▶ TASK TO CARRY OUT:
Your task is to output, without alteration, each line from the one containing "The width and height of the screenshot is (900, 1274)." through the final line of the records below.

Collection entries
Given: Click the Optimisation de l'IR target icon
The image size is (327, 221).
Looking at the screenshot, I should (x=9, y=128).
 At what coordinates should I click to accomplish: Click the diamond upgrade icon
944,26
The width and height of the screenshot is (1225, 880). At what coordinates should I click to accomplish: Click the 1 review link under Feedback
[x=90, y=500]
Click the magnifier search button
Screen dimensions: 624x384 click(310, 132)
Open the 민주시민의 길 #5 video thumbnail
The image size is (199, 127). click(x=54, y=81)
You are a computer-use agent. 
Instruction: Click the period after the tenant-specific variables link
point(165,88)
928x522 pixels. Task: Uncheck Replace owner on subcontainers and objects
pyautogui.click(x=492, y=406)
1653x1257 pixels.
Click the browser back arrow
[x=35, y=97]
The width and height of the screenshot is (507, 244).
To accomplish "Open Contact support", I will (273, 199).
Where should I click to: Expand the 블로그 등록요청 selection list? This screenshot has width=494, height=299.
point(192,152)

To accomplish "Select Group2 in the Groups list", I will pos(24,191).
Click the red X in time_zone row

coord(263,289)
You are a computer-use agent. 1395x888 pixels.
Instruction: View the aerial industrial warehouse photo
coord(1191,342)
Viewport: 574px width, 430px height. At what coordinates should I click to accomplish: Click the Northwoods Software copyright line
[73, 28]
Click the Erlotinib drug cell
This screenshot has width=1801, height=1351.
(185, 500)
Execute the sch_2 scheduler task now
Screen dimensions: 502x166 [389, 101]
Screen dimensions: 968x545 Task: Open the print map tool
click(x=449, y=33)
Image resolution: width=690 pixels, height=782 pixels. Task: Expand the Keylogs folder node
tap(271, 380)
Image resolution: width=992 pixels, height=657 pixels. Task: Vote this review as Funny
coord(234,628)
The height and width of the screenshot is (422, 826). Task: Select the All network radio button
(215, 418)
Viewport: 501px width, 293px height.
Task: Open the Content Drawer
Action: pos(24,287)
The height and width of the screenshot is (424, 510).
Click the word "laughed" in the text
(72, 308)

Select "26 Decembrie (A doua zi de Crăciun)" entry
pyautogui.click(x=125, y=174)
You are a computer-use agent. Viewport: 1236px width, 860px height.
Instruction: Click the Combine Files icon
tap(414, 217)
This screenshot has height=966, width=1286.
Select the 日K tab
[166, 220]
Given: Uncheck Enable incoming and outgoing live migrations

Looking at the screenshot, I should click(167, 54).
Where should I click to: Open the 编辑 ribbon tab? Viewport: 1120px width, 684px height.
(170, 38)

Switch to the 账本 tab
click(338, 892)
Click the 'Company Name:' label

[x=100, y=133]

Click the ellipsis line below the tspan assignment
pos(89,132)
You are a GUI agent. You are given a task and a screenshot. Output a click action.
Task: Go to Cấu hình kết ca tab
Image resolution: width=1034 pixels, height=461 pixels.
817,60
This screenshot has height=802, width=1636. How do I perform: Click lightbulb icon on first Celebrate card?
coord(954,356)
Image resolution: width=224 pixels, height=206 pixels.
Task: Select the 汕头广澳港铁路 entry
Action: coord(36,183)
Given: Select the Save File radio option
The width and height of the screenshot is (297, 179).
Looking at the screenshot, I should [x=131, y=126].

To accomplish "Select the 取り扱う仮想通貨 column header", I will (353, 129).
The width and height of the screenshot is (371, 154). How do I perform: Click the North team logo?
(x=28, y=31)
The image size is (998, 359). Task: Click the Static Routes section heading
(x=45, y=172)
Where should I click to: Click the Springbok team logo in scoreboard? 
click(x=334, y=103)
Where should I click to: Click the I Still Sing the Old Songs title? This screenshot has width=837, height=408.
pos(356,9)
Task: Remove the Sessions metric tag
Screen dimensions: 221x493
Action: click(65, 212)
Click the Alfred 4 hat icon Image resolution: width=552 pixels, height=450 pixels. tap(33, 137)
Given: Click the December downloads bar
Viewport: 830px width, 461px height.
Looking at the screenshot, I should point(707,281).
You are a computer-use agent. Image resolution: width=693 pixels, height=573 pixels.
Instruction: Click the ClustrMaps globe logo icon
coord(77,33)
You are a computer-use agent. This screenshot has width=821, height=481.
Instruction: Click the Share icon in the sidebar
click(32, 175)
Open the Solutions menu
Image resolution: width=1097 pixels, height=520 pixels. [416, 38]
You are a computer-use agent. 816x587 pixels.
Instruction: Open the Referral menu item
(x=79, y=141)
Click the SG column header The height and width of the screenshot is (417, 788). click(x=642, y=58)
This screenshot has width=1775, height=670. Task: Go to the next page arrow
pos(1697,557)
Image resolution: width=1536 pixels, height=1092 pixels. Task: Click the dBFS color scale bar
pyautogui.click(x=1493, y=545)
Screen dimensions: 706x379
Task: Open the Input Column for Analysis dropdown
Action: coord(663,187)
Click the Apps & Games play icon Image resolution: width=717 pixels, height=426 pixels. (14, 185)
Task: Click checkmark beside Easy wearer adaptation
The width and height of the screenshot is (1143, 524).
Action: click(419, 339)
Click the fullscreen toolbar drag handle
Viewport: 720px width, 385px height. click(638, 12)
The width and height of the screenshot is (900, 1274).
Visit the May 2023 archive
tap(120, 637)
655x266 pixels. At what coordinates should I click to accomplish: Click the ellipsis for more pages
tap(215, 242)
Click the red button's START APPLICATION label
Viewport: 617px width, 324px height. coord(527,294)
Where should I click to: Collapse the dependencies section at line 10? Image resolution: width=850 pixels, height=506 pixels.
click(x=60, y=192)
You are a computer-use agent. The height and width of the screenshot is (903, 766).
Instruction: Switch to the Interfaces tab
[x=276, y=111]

▶ ANSWER AREA:
The width and height of the screenshot is (900, 1274).
Visit the May 2023 archive
tap(120, 637)
655x266 pixels. At what coordinates should I click to accomplish: Click the ellipsis for more pages
tap(215, 242)
Click the red button's START APPLICATION label
Viewport: 617px width, 324px height. coord(527,294)
Where should I click to: Collapse the dependencies section at line 10? Image resolution: width=850 pixels, height=506 pixels.
click(x=60, y=192)
You are a computer-use agent. The height and width of the screenshot is (903, 766).
Instruction: Switch to the Interfaces tab
[x=276, y=111]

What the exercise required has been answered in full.